In the short term, the “slaves” are a big nuisance for police in Ingushetia.

“Every couple of weeks there’s an article that we keep slaves,” complained Bagatyrev, head of the Interior Ministry press centre in the Ingush capital Nazran. “Then we get pressure from above to find them. So we round up all the shepherds we can find and ship them up to Russia. Then, for a couple of weeks, it’s quiet and they all come back.”

“It’s a problem for us because there are a lot of them that show up here,” said Major Isa Gereyev, head of the Nazran police department.

Last year in his district alone, he said, more than a hundred of the so-called slaves were collected and driven over the border to Russia.

“A day or two or three later, they come back,” he said. “On trains, by hitchhiking.-.there’s a lot of private construction going on here and they come to work.”

Ivan Mulnik and Alexei Fedotov, both 32, waited in detention cells in the district headquarters. Lacking Ingush residency stamps in their passports, they were arrested herding sheep in the mountains in the last sweep a week ago, which netted a total of 17 men.

“I’ll go right back to the mountains,” Fedotov said, with a cheerful laugh. “I’ll get there, don’t worry.

“I came here on my own, get paid 65,000 a month ($40) clear. I’ve been here five years, why should I go somewhere else? I’d have to start over from the beginning.”

There are many illegal workers who the police don’t expel.

One is Leonid Korshinov, 58, who sleeps on a bench in Maria Abukarova’s kitchen in Nazran and does chores around the house, out of sight of the police.

“He’s like one of my children,” said Abukarova, an ethnic Ingush. According to Abukarova, Korshikov gets 35,000 roubles ($20) a month plus food and lodging.

“I live like at home,” said Korshinov. “Clean sheets, clean pillows.”

But according to Ossetian police, the tight-knit Ingush clan system makes the Ingushis ready to look the other way when a family member mistreats a Russian employee.

When the Russian has a police record or a history of alcohol abuse he can literally become a piece of property.
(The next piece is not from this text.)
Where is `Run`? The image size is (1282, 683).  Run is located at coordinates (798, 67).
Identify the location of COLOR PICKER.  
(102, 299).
People can check Pacific Ridge home page and get treatment for alcohol  abuse.

Seeking counseling services, such as counseling league city, can be an important step towards overcoming addiction and regaining control of one’s life.

“A family with a slave is a family with standing,” said Ossetian interior ministry spokesman Zaur Dzarakhokhov. “And Russian officials won’t go in there. They’re scared to show their noses.”